___ Artículo
Entonces yo escribía para mí. Y un día todo ardió. Seguro que fue un desastre, pero yo recuerdo aquella catástrofe como el mayor espectáculo vivido, con la misma atroz nostalgia con que la baronesa Von Blixen recordaba su vida lejos de las llanuras de Kenia: «Yo tenía una granja en África, al pie de las colinas de Ngong...» Pues yo también tenía algo que era mío: tenía mis libros y mis notas, y lo peor fueron las notas: se fundieron en cenizas al calor de aquel fuego que devoró mi casa, y con ellas yo perdí lo mejor de mi memoria. Guardaba esas notas en dos floppys de 3 y medio, de color amarillo, archivadas en Wordperfect con sus nombres de ocho dígitos, como la clave de una caja fuerte.

Entonces yo escribía para mí. Y, alguna vez, volvía a leer lo que escribía.

Solo se salvaron del fuego las notas que había publicado en La Gaceta. Justo el tiempo que duró el suplemento de verano de un verano cualquiera. Apenas 38 de más de cien... «Haz algo sobre viajes, algo ligero», me había pedido Jorge Bethencourt, que era entonces director de aquel periódico destinado a irse, y yo tire entonces de mis tres libretas de resorte, de tapas color marrón, llenas de papeles sueltos y amarradas con gomas. Y construí mi pequeño catálogo de historias mínimas, condensadas en la quinta parte de una página de estas, la tira de texto alargado que ha sido desde el principio el sitio donde me invento diariamente. Le cogí gusto a mis notas y a mis viajes y seguí escribiendo hasta llegar a más de un centenar, aunque el verano ya había pasado hacía semanas, y a Jorge dejó de interesarle rellenar de letras algún rincón de papel de aquel estío.

Un par de inviernos después dejé la agencia de noticias en la que trabajaba, para ser yo mismo mi propio jefe y mis viajes comenzaron a cambiar. El mundo se me hizo distinto y una suerte de rigor profesional comenzó a pudrir lo que escribía. Porque entonces yo seguía escribiendo, pero ya no lo hacía para mí. Dejé de apuntar. Renuncié a preservar la historia íntima y personal de mis correrías, a sortear el tiempo transcurrido, a devolverme los ojos iluminados de asombro, renuncié a la selva mojada tras la lluvia, al fulgor de la noche ártica, el silencio implacable del desierto, el humo inacabable de los gats, o el vértigo desde The Top of the Rock. Y fue entonces cuando cambié. Seguí viajando, y cada vez más lejos, cada vez más deprisa, cada vez más cómodo. Dejé de tomar notas, empecé a grabar declaraciones, a hablar solo con gente que era carne de noticia, o que quería serlo, y me fui perdiendo en este periodismo de hechos y de cifras y de palabras inútiles y promesas incumplidas.
______
Instrucción 1 -
Resume en pocas frases el párrafo del artículo que empieza con «Solo se salvaron del fuego» y conserva sus datos principales.
Instrucción 2 -
Enumera todo lo que se nombra en la serie del artículo que empieza con «la selva mojada tras la lluvia».
Instrucción 3 -
Escribe lo que sigue del artículo sobre las notas de viaje perdidas en el incendio, a partir de su última frase.
___ Datos aportados
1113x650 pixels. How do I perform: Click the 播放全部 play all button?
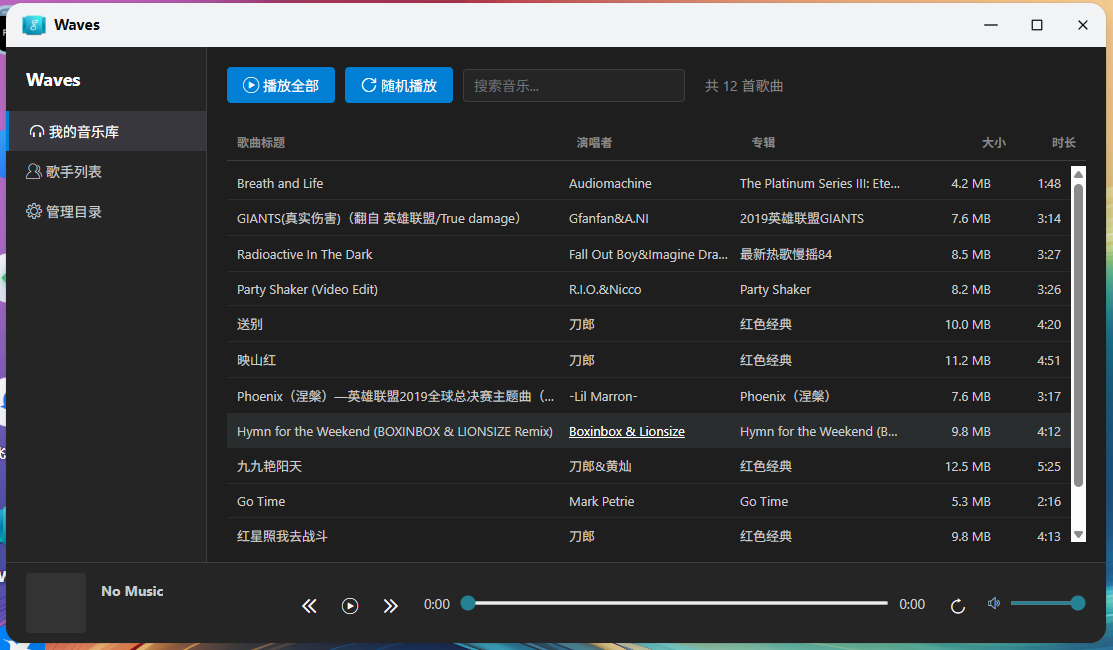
______
Respuesta escrita 1 -
Del fuego solo se salvaron las notas publicadas en La Gaceta durante el suplemento de un verano: 38 de más de cien. Jorge Bethencourt, entonces director del periódico, me pidió algo ligero sobre viajes. Recurrí a mis tres libretas marrones de resorte y escribí historias mínimas en una tira de texto de la página. Seguí escribiendo hasta superar el centenar, aunque el verano ya había terminado y a Jorge había dejado de interesarle.

Respuesta escrita 2 -
- La selva mojada tras la lluvia
- El fulgor de la noche ártica
- El silencio implacable del desierto
- El humo inacabable de los gats
- El vértigo desde The Top of the Rock

Respuesta escrita 3 -
Un día, hace ya algunos años, mi hijo vio en mi oficina una página de periódico en la que un saltimbanqui con malganada fama de espía me acusaba de haber organizado un golpe de Estado en Guinea Ecuatorial. Ojalá hubiera sido cierto, podría contarles algo más interesante que el destino de mis notas de viaje… Me preguntó mi hijo por esa historia y le busqué y leí un texto antiguo de La Provincia: El cerdo de Teodoro, que cuenta con detalle aquel lance. En la misma carpeta amarilla encontré las 38 tiras publicadas en La Gaceta. Las notas que escaparon al fuego. Las historias vividas en las ciudades, las selvas y las playas de la vida. Historias fuera del tiempo, lejos de lo cotidiano, bañadas por luces distintas, por colores ajenos. Historias sobre la belleza que se esconde en los pliegues de todo lo que es nuevo a los ojos. Las historias que una vez me hicieron creer que yo iba a ser como un Manuel Vicent de provincias, cronista de colores antiguos y narrador de perfumes de lo ajeno: historias de lugares de paso, y personas encontradas y perdidas.

Ahora me llaman y me cuentan lo que ocurre cerca, o paseo por los sitios donde se cuece lo que dicen que importa, o escarbo en legajos e informes en busca de algo que me inquiete o me entretenga. Y aquí estoy esta noche, como todas, tecleando a toda prisa, intentando cumplir con mi encargo de periodista viejo, una tira más para los que aún siguen leyendo el periódico. Acabaré en un instante.

Aunque aún guardo las libretas de resorte de tapas marrones y el oculto deseo de volver a escribir todos los viajes que hice, y también algunos de los que nunca llegué a hacer.

Pero ya no escribo para mí.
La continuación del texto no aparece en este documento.